Of course it’s true that the first two years of work even at our best colleges and universities are essentially remedial by world standards. Even so, our better students usually catch up with their international peers by the time they reach their junior or senior year. When they go on to American graduate schools, our better students often move far beyond their competitors in other countries.

But what happens to the weaker two–thirds of our high school students? What happens to those students who do not go on to excellent American colleges and universities? Most of them never catch up with their peers in Germany, Japan, England and China. And therein may lie the key to the long–term decline of the United States.

Economist Lester Thurow of the Massachusetts Institute of Technology has said that the United States is on its way to becoming a Third World economy, due to the lack of skills among the majority of our high school graduates. And indeed, average personal income (after inflation) in this country has already dropped nearly 20 percent in the past two decades. The influx of women into the workplace has helped keep the average total household income relatively steady, but that figure too will drop as the number of working women plateaus in the next decade.

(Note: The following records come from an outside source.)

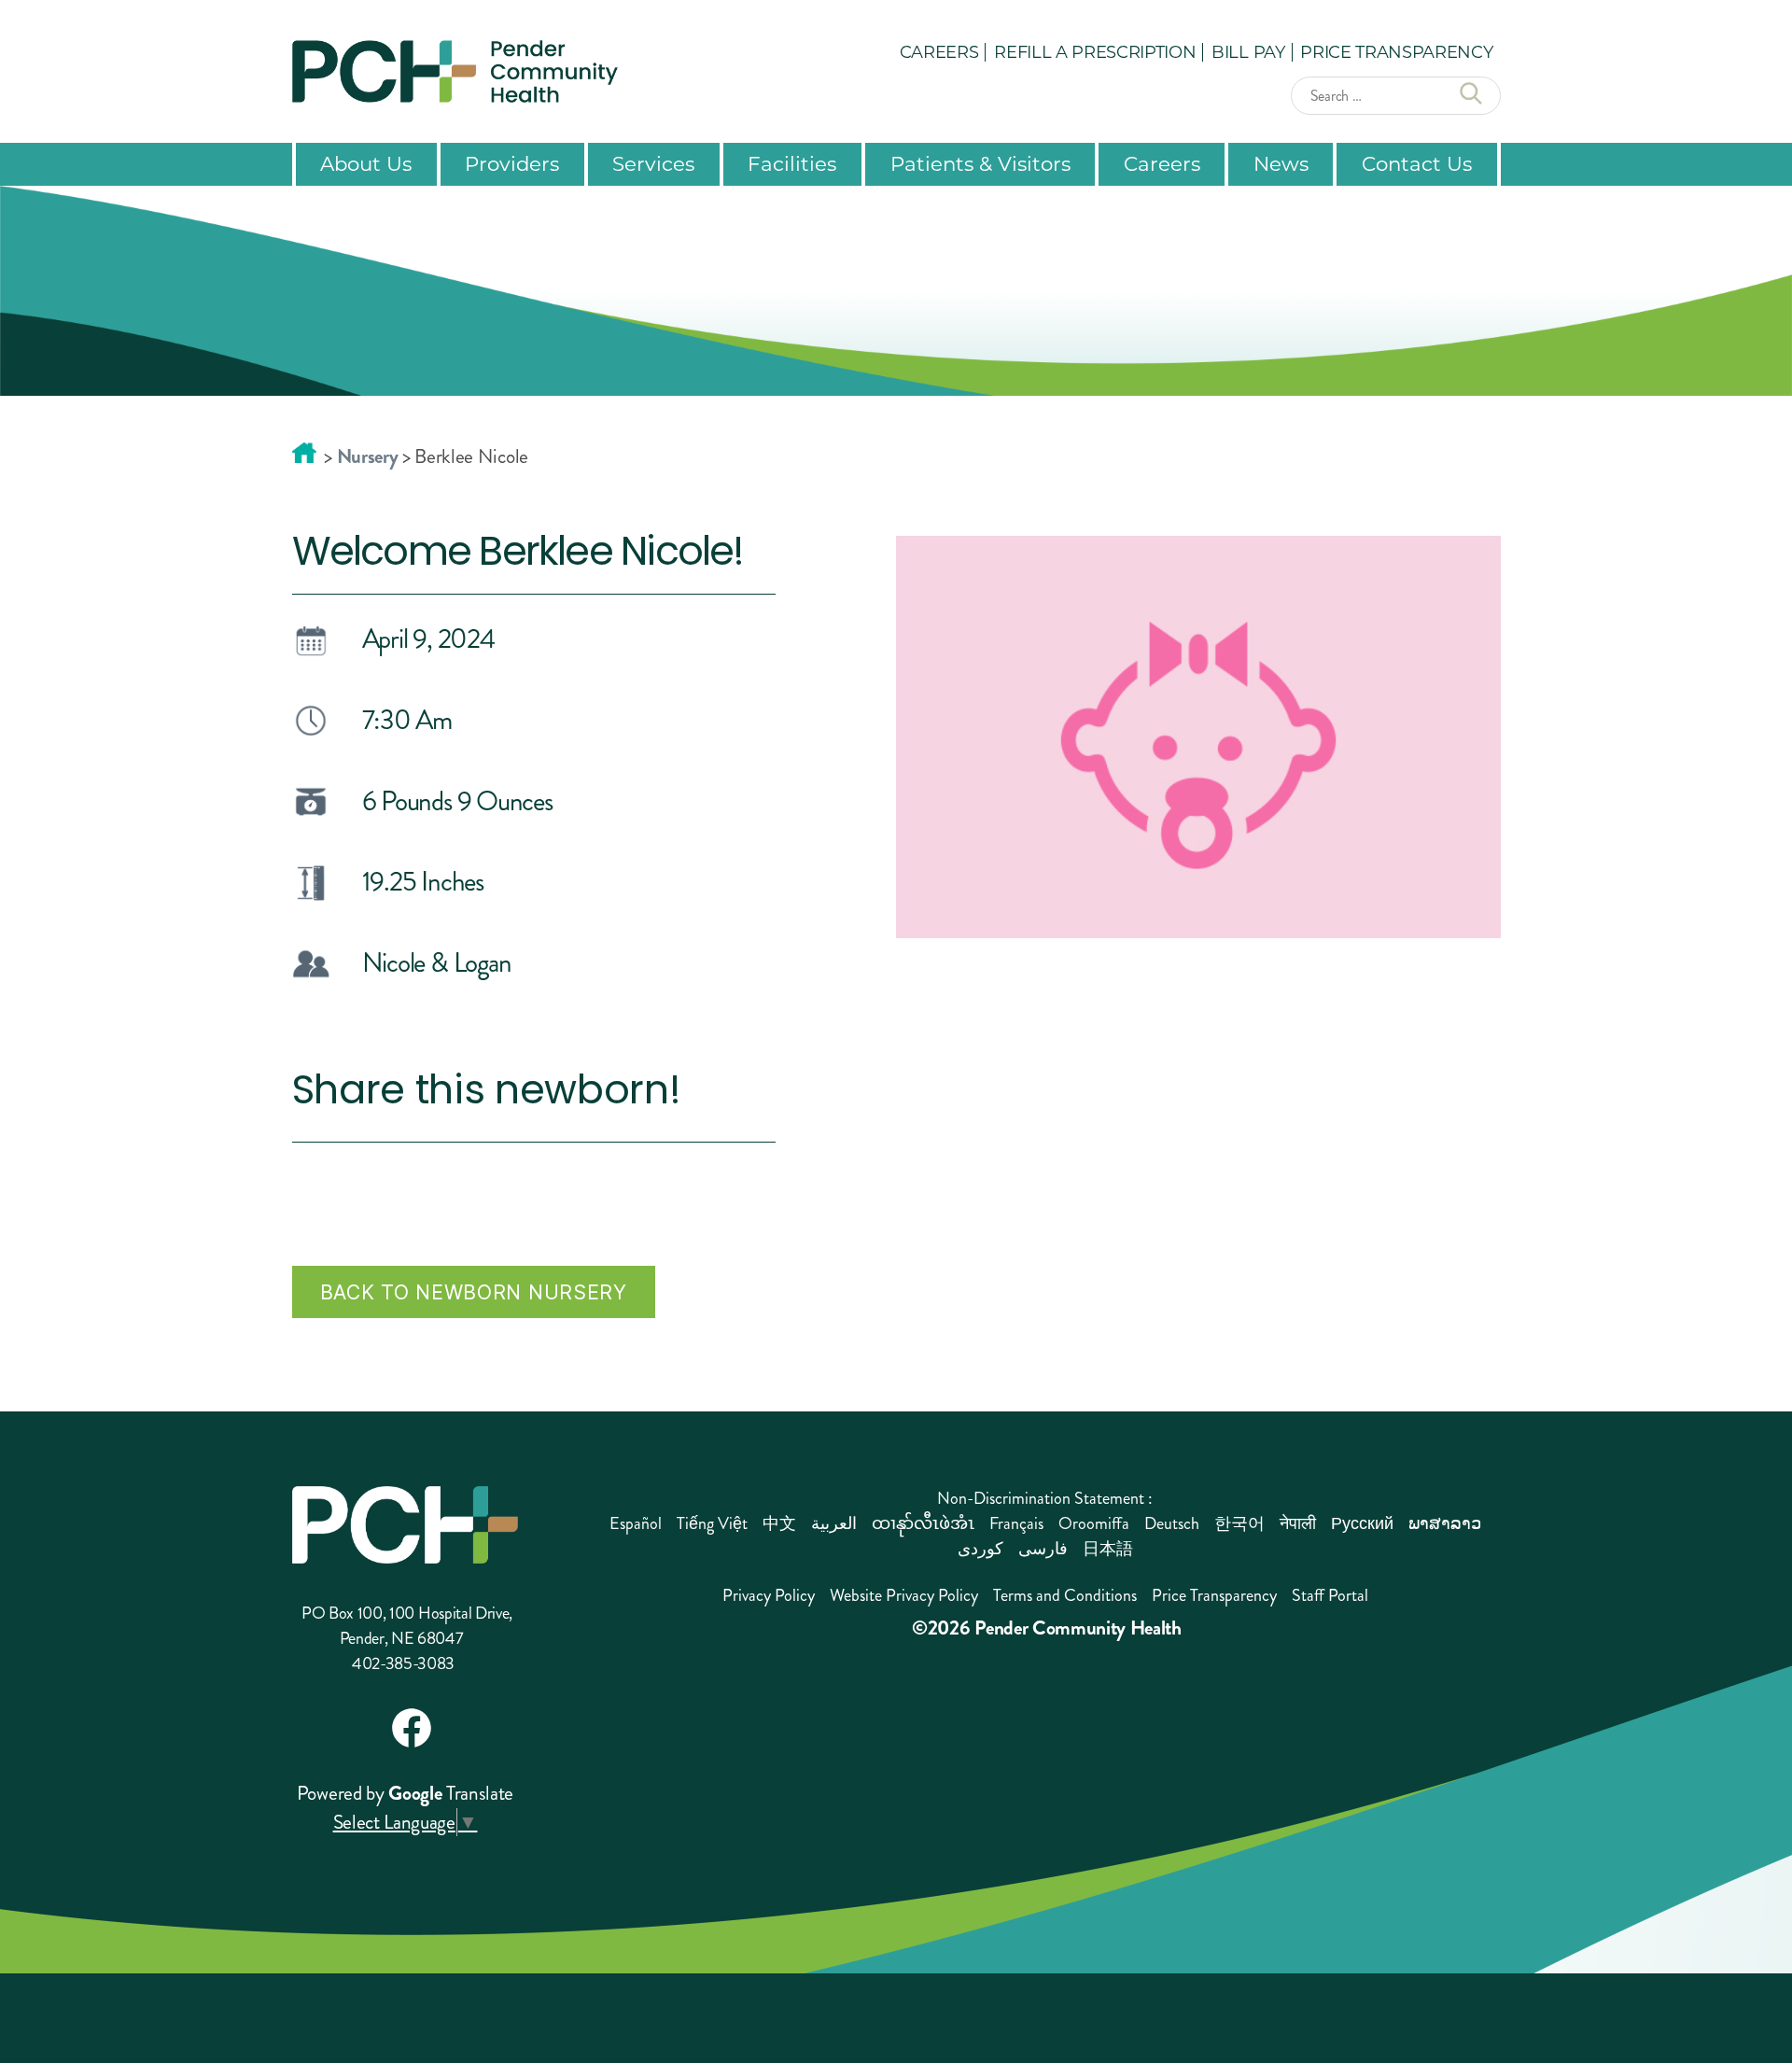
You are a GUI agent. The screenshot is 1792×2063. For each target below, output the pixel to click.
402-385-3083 (403, 1663)
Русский (1362, 1523)
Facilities (792, 163)
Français (1016, 1523)
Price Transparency (1396, 51)
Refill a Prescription (1095, 51)
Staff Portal (1330, 1595)
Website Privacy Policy (904, 1595)
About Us (366, 163)
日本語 (1108, 1549)
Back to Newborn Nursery (473, 1292)
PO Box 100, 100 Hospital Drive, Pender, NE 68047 (406, 1625)
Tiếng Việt (712, 1523)
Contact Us (1417, 163)
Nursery (368, 456)
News (1281, 163)
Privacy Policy (768, 1595)
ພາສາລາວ (1444, 1523)
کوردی (980, 1549)
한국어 (1239, 1523)
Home (304, 452)
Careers (939, 51)
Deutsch (1171, 1523)
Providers (512, 163)
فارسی (1043, 1549)
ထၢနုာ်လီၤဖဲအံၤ (923, 1523)
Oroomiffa (1093, 1523)
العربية (834, 1523)
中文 (779, 1523)
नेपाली (1298, 1523)
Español (635, 1523)
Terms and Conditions (1065, 1595)
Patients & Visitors (980, 163)
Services (653, 163)
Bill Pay (1247, 51)
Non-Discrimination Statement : (1045, 1498)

Thurow argues that there is simply no economic future in a global economy for the unskilled. That is the most compelling reason for us to overhaul the powerful educational monopolies which heretofore have successfully resisted almost all calls for fundamental change.

What will save our ailing public elementary and secondary schools? Competition. The just–defeated voucher initiative had serious flaws, but it at least pushed our public schools toward a more competitive environment. The same competitive forces that stimulate our businesses and our universities to excel can stimulate our K–12 schools to deliver a top–notch product.

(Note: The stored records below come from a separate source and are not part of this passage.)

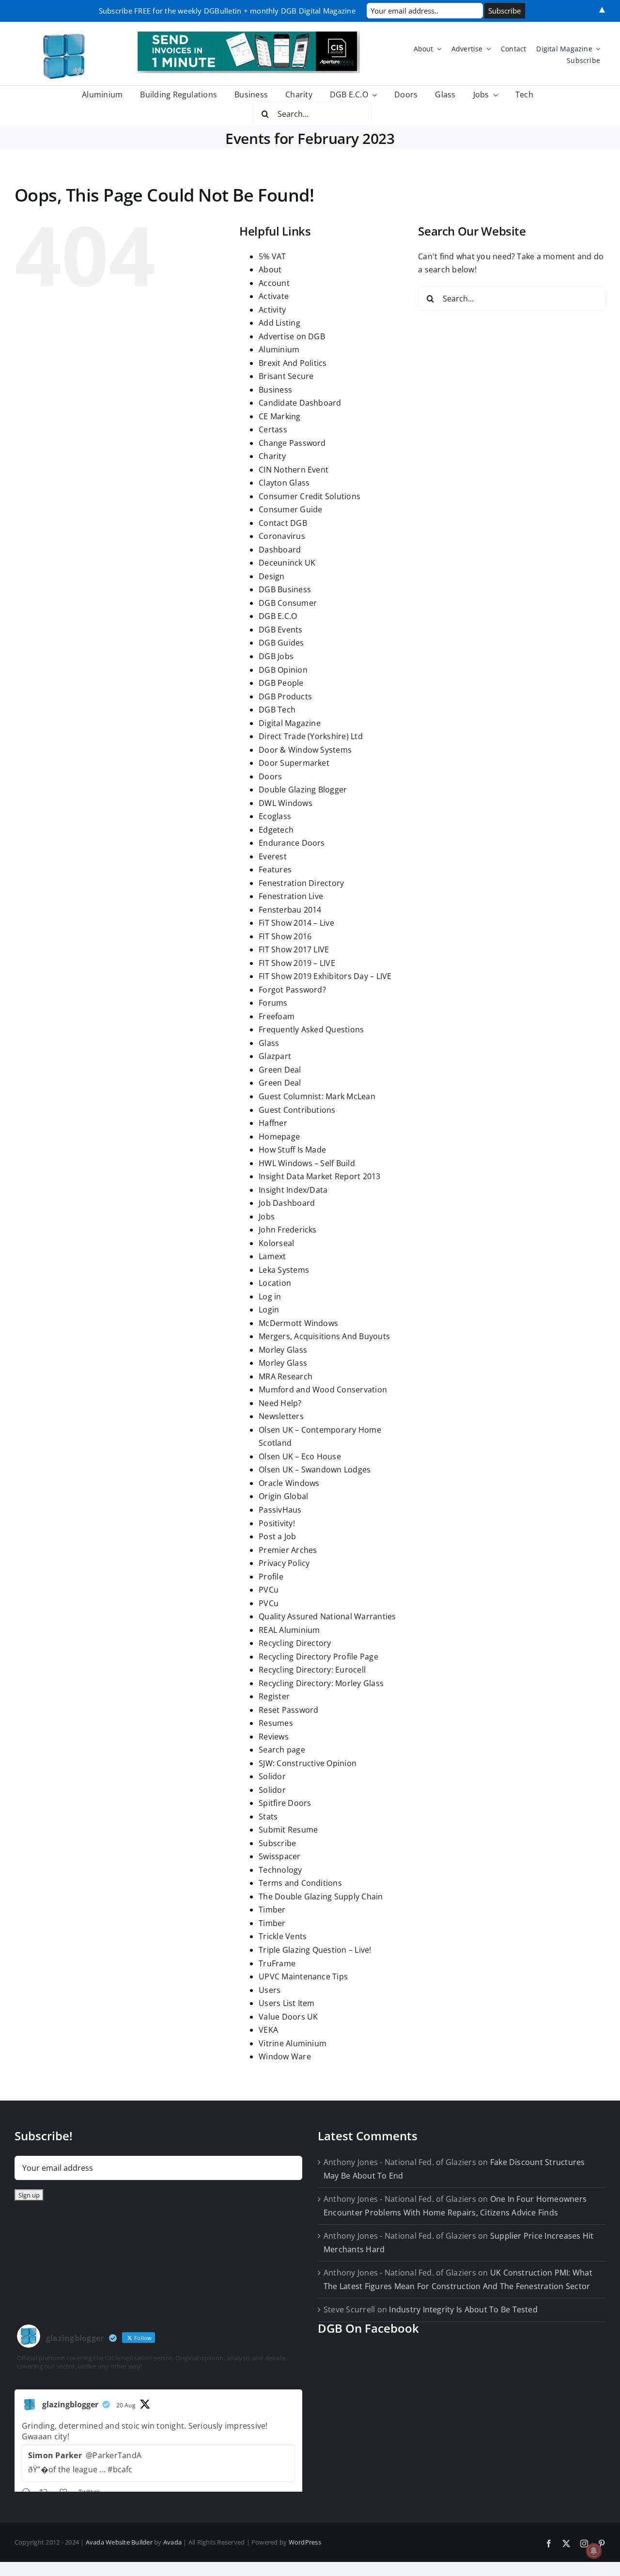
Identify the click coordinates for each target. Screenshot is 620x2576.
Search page (282, 1749)
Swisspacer (279, 1856)
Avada (172, 2542)
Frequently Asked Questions (311, 1029)
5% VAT (272, 256)
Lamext (272, 1256)
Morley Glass (283, 1349)
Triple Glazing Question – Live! (315, 1949)
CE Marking (279, 416)
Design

One need only look at America’s system of higher education to see how competition can create genuine excellence in the public sector. Both public andprivate universities compete head–to–head with each other for students, faculty,research grants and private donations. Many states, including California, provide state–funded scholarships for needy students that can be used at both public and private universities.

In our best universities, university faculty are compensated on the basis of market forces and individual performance, rather than simply on the basis of credentials and longevity. And state regulation of public higher education is minuscule compared to the state’s suffocating oversight of the public schools.

Most important of all, no public university exercises monopolistic power over students in a particular geographic district. University students are free and able to vote with their feet. And when they do, the punitive consequences for the universities they leave behind are severe.

America’s colleges and universities are truly the envy of the world. They are an indication of what our lagging public schools could become if we were willing to take greater risks in the area of educational reform.

There may be no single magic formula for instilling competition into the system. With our limited wisdom, we may need to try numerous methods before we get it right.

Perhaps school choice in the form of full–cost vouchers for some of our poorest families might be a start, so their children might have a chance to escape a dangerous and hopeless environment. Perhaps we should experiment with smaller urban school districts, or even with separate and competing public school systems serving the same district.

Perhaps we should provide teachers with substantial financial incentives based on the academic performance of their students. And perhaps we should reward our best public schools by freeing them from repressive public–school laws, and allowing them instead to operate under the more flexible regulations that apply to private schools.

The key is that we must aggressively explore new possibilities for educating our children. To protect the status quo in our public schools, or to perform only minor tinkering with the system, will surely doom our children and our country to a future of inexorable decline.